▸ **GIVEN TASK**:
Rewrite the records from the line with "Collapse the 'Section" up to and including the line with "Open the Inspection", keeping every line and its request. Scale each coordinate in the answers by 0.25 and round to whole numbers, with halves going up.

▸ **DATASET ROWS**:
####################
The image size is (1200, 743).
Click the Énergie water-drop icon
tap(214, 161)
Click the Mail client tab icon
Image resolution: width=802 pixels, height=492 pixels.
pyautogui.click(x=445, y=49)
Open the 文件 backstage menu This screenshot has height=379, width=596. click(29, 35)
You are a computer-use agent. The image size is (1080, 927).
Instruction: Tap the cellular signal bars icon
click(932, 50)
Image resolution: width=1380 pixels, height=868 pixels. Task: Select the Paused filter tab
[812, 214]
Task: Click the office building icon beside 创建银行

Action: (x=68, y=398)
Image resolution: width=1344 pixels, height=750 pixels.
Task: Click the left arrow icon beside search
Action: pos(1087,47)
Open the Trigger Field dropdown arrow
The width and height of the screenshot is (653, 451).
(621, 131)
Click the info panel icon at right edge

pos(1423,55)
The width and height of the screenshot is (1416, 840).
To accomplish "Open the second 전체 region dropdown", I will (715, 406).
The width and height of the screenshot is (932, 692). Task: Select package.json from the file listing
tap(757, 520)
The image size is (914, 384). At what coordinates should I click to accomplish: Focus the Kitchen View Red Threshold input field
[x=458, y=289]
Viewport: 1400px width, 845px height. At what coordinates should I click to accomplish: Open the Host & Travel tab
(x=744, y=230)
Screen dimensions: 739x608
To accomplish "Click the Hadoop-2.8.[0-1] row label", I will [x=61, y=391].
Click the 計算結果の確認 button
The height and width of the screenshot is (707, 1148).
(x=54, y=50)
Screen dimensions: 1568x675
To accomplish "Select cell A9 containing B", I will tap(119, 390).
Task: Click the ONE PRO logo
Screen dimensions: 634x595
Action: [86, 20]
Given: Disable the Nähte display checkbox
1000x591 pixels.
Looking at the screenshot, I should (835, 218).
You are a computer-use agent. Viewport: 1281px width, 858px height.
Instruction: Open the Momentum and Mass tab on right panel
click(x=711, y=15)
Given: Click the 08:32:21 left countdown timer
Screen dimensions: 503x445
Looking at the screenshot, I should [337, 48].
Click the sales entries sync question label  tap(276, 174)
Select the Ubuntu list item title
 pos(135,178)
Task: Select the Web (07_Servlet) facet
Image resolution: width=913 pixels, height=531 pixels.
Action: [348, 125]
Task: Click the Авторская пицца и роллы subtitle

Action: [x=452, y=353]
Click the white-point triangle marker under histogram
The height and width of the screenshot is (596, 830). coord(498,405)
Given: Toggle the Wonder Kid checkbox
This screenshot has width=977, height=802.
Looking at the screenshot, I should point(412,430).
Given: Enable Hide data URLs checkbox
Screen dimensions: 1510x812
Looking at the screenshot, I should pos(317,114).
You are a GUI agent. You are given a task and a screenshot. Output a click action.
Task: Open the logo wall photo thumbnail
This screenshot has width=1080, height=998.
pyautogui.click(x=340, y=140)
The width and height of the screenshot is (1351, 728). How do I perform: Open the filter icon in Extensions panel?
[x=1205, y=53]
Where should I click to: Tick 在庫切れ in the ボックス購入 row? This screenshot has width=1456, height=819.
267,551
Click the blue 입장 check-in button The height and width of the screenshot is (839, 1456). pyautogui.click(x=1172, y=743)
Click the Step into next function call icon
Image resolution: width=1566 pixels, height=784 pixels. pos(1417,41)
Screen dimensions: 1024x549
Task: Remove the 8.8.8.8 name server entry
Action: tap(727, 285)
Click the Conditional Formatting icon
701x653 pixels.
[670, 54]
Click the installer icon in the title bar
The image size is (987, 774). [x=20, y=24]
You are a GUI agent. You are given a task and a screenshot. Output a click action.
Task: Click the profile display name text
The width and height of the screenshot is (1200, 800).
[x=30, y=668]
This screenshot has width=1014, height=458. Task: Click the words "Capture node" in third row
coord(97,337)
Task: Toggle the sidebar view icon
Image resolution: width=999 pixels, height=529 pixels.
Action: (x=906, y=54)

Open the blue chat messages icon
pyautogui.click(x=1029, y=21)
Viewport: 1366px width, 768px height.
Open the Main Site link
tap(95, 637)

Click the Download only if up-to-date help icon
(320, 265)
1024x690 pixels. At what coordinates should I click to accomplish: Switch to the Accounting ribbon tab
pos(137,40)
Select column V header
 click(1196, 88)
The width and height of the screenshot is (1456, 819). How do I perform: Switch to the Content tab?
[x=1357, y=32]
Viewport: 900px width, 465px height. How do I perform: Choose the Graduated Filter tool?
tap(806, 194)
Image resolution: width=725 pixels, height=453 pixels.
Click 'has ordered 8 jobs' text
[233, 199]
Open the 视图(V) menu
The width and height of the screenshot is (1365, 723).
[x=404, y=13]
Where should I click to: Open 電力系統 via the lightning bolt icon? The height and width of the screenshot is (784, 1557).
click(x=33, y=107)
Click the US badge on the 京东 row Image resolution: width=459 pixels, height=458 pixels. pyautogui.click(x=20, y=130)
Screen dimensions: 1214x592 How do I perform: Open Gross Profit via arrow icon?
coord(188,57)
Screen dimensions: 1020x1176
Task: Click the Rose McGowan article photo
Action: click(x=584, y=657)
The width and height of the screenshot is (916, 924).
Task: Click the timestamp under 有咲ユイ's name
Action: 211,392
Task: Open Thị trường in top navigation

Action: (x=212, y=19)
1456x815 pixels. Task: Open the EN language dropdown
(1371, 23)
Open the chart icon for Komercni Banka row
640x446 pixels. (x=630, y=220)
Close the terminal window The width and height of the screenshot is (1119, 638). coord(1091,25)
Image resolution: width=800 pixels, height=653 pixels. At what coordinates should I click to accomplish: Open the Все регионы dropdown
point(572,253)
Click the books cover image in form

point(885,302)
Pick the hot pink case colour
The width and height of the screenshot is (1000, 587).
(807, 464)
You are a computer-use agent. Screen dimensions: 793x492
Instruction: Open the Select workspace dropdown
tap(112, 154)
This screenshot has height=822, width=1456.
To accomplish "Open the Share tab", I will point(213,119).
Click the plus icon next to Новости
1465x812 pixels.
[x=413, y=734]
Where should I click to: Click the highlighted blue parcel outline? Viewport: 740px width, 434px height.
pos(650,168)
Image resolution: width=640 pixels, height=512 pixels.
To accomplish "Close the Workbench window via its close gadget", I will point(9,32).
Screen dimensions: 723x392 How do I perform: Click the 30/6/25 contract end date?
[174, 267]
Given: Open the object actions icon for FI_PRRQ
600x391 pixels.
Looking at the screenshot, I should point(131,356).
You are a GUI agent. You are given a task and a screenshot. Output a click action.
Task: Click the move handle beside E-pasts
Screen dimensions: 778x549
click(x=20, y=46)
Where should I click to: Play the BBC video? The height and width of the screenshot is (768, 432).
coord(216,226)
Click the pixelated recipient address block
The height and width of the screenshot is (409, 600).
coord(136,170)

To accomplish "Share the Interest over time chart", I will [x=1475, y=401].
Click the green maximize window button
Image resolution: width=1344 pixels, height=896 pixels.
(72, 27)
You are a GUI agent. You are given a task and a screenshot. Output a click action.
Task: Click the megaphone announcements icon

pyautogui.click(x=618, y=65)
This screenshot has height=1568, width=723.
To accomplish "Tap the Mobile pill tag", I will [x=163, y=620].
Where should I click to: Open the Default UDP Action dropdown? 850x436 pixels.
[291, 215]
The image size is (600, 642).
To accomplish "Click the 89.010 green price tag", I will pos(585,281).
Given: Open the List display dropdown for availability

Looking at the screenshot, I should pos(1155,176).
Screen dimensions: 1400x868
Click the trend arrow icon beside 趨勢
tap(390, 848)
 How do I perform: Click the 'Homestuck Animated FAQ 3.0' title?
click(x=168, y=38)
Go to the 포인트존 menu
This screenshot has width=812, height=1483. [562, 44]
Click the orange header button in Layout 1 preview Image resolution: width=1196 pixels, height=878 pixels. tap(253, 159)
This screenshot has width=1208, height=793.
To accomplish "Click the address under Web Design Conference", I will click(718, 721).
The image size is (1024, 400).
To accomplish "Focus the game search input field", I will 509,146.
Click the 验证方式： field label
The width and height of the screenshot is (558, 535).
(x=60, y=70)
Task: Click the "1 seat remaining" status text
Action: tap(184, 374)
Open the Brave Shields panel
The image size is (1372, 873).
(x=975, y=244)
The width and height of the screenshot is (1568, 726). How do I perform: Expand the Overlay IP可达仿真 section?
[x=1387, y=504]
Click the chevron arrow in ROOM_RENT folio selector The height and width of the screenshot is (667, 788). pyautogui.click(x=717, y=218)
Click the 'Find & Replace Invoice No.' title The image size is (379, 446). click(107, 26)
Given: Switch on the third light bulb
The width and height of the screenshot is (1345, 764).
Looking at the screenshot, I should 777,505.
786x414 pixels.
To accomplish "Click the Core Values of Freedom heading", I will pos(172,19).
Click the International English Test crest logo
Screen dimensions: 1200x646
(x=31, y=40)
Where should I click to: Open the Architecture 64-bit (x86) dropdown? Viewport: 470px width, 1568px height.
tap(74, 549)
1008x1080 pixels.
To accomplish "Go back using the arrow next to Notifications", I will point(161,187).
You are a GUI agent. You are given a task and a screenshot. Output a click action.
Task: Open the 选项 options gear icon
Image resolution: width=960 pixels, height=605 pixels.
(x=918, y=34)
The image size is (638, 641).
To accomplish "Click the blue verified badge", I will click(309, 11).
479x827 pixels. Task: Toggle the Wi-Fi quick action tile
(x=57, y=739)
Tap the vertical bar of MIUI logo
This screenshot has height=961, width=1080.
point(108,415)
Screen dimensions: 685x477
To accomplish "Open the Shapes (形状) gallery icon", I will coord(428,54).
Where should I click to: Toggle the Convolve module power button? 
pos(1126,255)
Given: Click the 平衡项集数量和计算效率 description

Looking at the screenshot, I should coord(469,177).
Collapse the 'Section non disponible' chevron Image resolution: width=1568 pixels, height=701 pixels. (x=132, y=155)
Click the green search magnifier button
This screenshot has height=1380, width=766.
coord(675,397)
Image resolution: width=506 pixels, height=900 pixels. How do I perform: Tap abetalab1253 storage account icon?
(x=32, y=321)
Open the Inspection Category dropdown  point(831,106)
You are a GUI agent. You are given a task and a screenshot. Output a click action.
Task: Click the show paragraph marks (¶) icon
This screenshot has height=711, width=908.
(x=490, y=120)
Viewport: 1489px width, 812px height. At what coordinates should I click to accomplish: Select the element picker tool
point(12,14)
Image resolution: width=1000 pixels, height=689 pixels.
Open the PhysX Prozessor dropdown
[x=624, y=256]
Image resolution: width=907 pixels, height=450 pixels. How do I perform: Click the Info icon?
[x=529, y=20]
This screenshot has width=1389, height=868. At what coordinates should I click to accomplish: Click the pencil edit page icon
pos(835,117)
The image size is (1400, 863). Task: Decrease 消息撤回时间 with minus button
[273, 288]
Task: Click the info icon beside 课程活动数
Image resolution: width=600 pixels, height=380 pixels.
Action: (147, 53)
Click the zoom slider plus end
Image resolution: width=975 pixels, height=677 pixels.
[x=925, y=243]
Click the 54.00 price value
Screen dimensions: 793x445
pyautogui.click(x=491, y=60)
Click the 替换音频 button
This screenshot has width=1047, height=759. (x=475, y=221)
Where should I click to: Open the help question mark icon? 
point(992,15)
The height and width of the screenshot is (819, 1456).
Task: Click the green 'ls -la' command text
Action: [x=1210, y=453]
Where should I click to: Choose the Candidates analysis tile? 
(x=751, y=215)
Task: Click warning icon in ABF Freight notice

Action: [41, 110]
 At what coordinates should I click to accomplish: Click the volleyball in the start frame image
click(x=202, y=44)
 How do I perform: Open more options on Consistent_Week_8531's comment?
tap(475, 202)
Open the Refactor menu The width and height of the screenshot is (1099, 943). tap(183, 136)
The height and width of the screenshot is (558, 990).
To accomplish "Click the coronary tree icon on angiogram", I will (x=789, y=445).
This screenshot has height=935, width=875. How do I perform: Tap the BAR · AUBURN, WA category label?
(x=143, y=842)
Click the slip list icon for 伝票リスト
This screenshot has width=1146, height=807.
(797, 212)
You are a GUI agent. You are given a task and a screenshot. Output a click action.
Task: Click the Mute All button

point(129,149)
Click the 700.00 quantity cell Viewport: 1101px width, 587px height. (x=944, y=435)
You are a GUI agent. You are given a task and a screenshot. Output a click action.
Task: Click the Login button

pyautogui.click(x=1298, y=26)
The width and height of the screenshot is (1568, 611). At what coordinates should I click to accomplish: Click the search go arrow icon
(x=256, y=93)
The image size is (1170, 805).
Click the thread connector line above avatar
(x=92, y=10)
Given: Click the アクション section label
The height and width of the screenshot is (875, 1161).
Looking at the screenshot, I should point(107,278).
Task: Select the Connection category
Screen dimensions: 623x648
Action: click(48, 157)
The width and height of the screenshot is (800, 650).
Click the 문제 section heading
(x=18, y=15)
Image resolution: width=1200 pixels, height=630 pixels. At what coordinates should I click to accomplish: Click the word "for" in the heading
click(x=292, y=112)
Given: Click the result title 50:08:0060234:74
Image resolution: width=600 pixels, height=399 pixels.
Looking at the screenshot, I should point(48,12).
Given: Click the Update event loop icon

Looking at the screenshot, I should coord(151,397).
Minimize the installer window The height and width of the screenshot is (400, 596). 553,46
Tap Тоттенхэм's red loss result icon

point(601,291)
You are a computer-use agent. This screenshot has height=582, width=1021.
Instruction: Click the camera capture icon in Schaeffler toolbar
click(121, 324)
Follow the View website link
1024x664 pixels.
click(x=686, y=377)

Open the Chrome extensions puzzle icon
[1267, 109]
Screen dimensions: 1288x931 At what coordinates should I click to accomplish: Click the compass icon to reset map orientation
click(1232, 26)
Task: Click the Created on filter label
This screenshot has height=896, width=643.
####################
▸ **OUTPUT OF THE EXERCISE**:
Collapse the 'Section non disponible' chevron Image resolution: width=1568 pixels, height=701 pixels. (x=33, y=39)
Click the green search magnifier button
This screenshot has height=1380, width=766.
coord(169,99)
Image resolution: width=506 pixels, height=900 pixels. How do I perform: Tap abetalab1253 storage account icon?
(x=8, y=80)
Open the Inspection Category dropdown  point(208,27)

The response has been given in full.